The communal meeting house at the Treaty Grounds is a bit grander than would be found in most Maori communities, but it is similar in form and style. It is located in immediate proximity to the sacred open meeting area (marae) which is the center of all community life and is regarded to be the most spiritual space in the community. Celebrations, weddings, christenings, tribal reunions and funerals all take place on the marae. Interpersonal disputes are resolved there, visiting delegations are greeted there, important community decisions are made there, and in days long past decisions about war and peace were made there.

Maori meeting house

The Maori people believe that their ancestral homeland was in a place called Hawaiki. Their oral tradition goes on to say that the original people who came to present day New Zealand did so more than a thousand years ago. They traveled in large ocean going canoes similar to ones in use today during various festivals and ceremonies.

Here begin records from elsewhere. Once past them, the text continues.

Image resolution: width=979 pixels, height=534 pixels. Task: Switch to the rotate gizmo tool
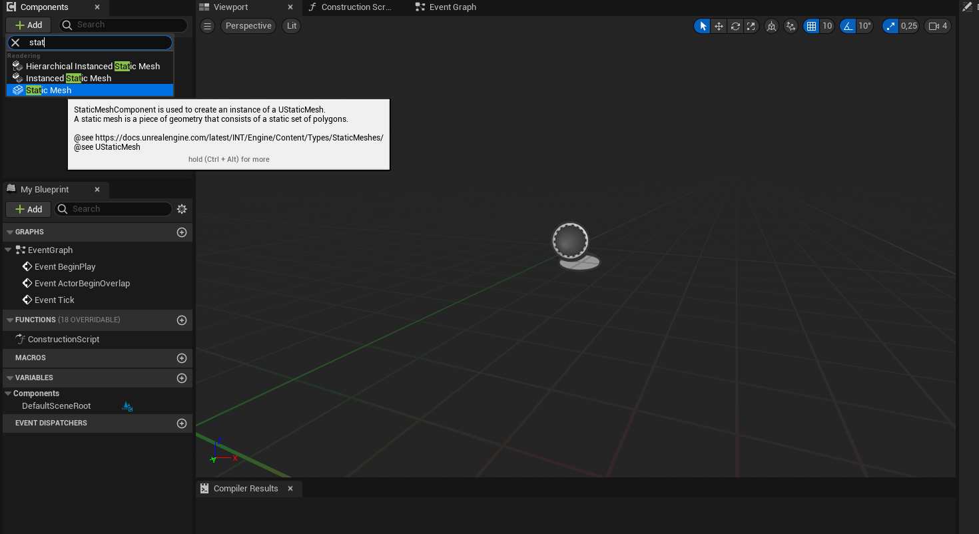pos(735,26)
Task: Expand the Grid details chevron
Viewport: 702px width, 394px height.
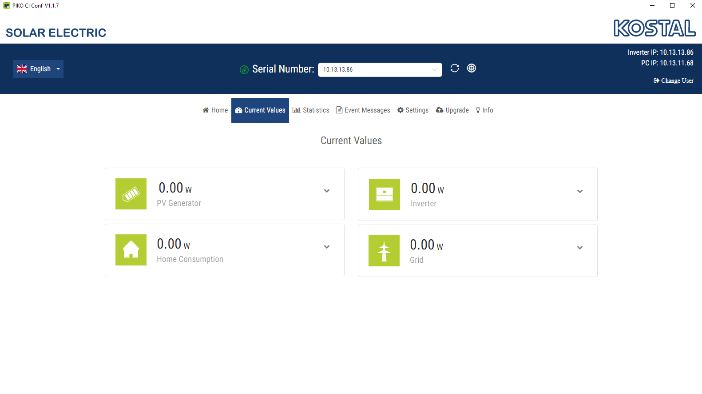Action: click(580, 248)
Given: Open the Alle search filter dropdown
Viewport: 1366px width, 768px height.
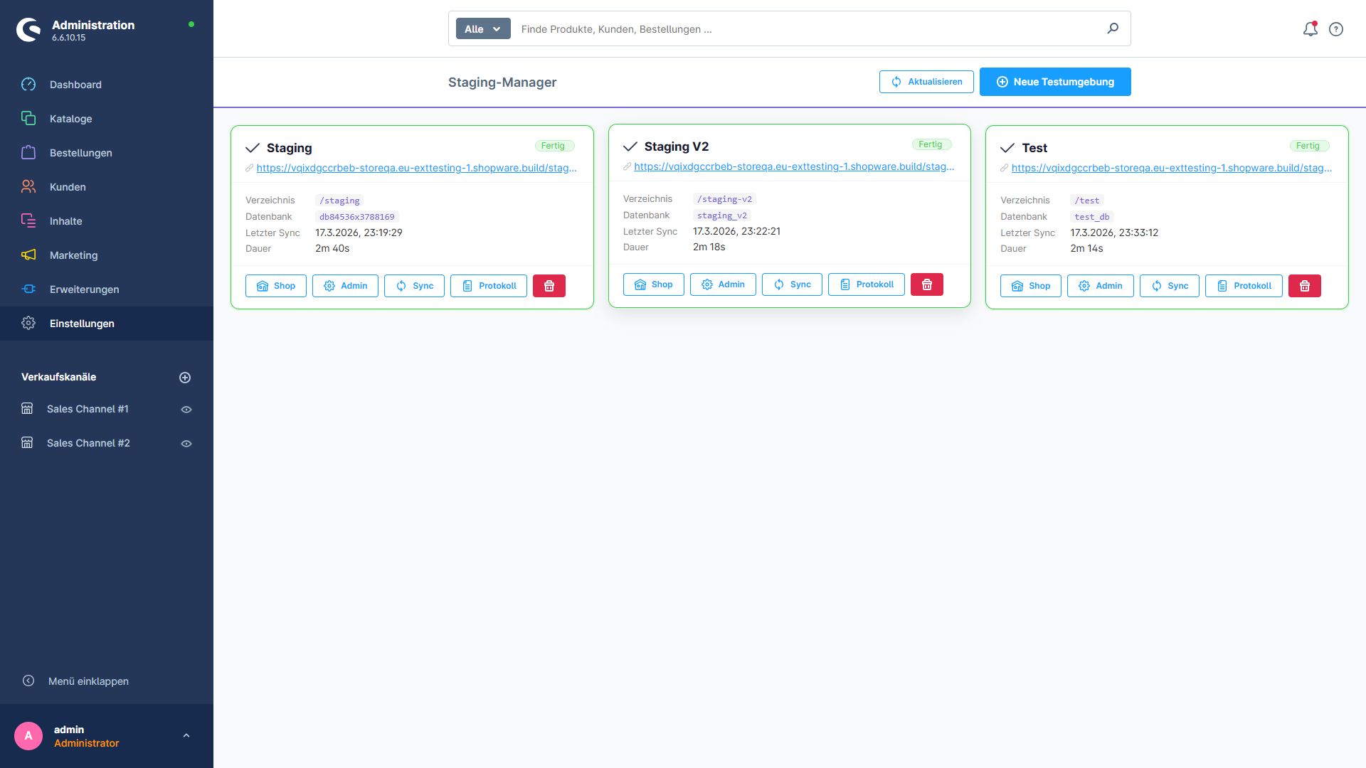Looking at the screenshot, I should [x=483, y=29].
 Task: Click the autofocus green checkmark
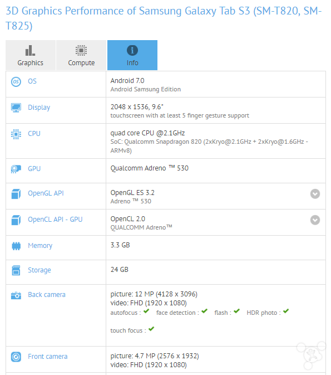pyautogui.click(x=146, y=311)
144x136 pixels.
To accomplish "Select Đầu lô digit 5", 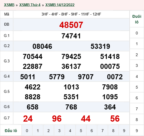I will point(81,131).
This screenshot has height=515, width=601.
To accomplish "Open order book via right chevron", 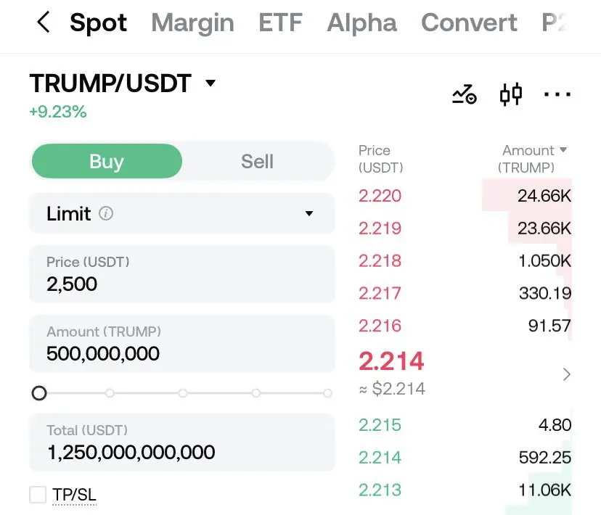I will tap(566, 374).
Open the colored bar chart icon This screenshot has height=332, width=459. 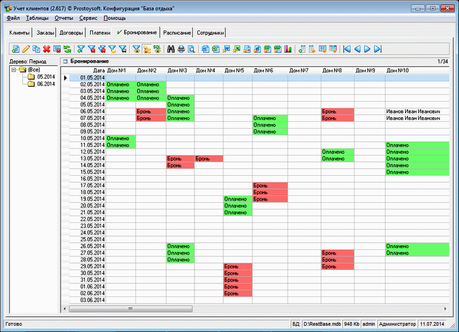[288, 49]
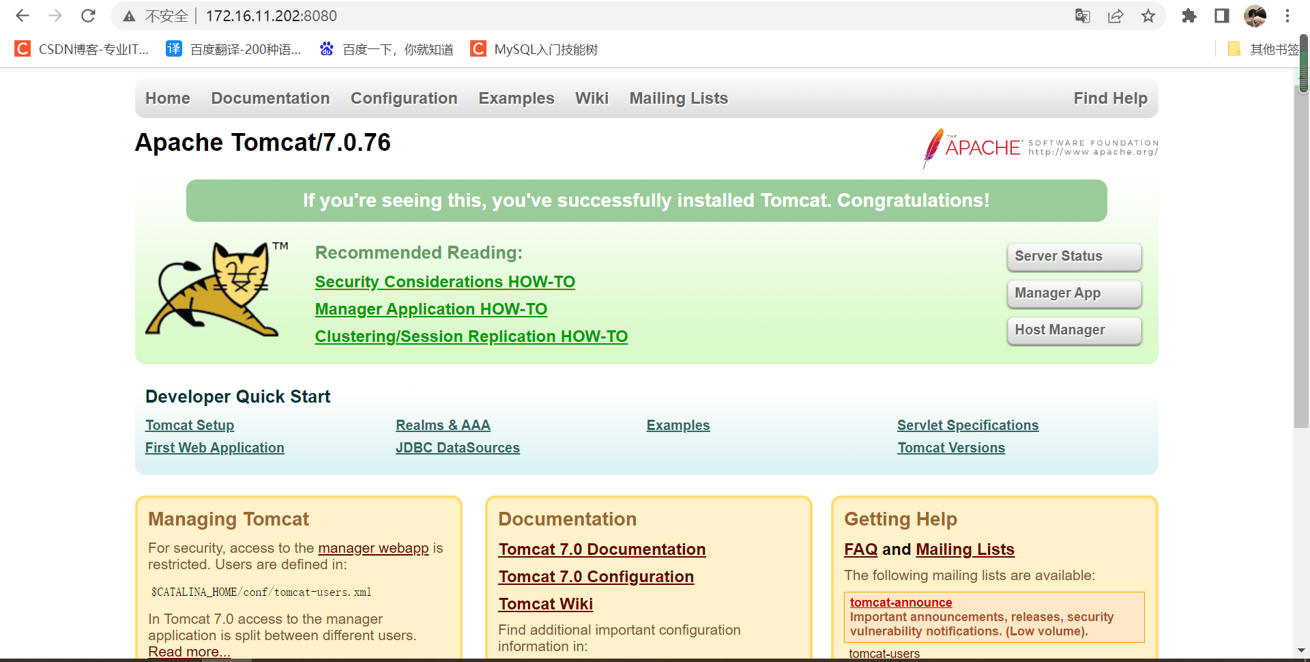Viewport: 1310px width, 662px height.
Task: Open the other bookmarks folder
Action: (1264, 49)
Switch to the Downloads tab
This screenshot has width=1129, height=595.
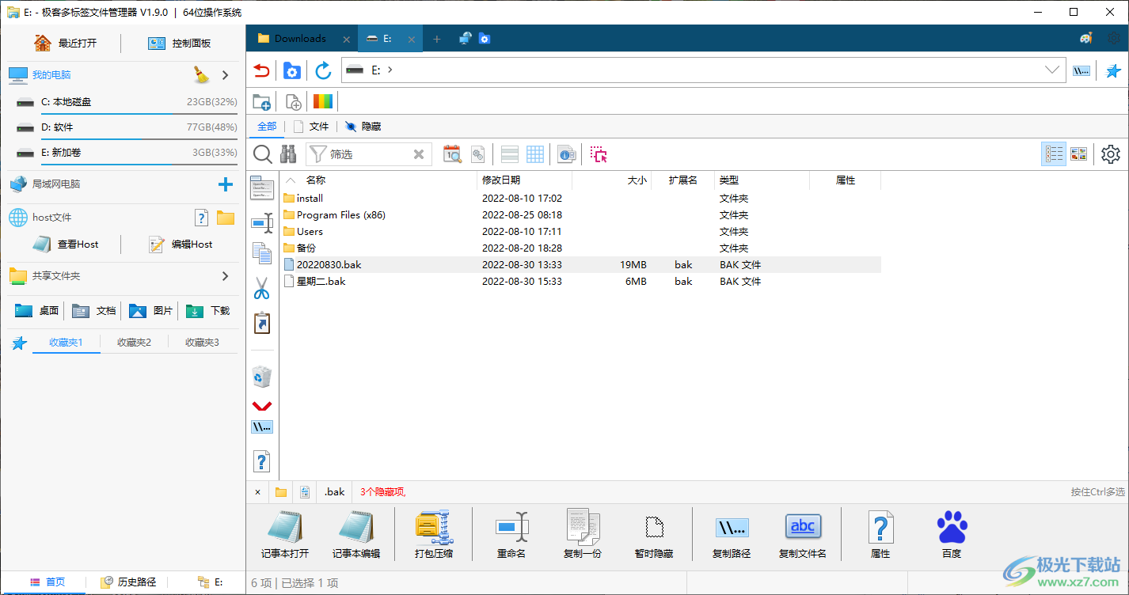pyautogui.click(x=301, y=38)
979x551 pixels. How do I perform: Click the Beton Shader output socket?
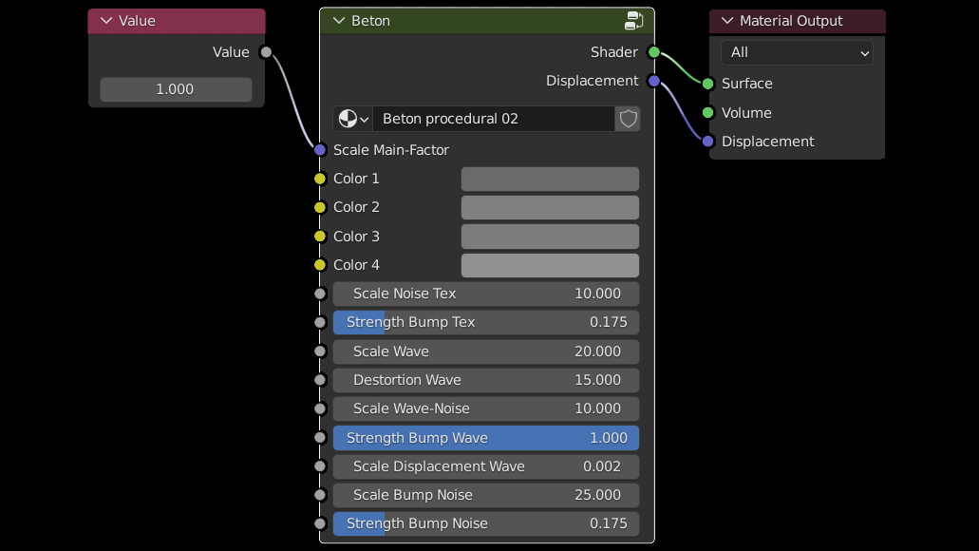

Interestingly, the preponderance of archeological and cultural evidence unearthed to date would seem to substantiate the approximate timing of the migration, and the use of large canoes as the means of transport. Most of these same scholars are comfortable in calling the place or places of origin Hawaiki and place them somewhere in greater Polynesia although a few academics believe that the Maori may have arrived in New Zealand from China via Southeast Asia.

Maori meeting house

The Maori Creation Story revolves around the activity of the Sky Father (Ranginui), the Earth Mother (Papatuanuku), and an important deity named Maui who literally fished the islands of New Zealand up out of the sea long long ago. European history celebrates the likes of Abel Tasman and James Cook as great explorers who discovered New Zealand in the seventeenth and eighteenth centuries respectively, but the Maori know that the first human being to come to New Zealand was a Maori and his name was Kupe and he arrived more than a thousand years ago. Kupe had killed his cousin and stolen his cousin's wife and had to flee Hawaiki. After several desperate trials Kupe discovered the Land of the Long White Cloud - New Zealand.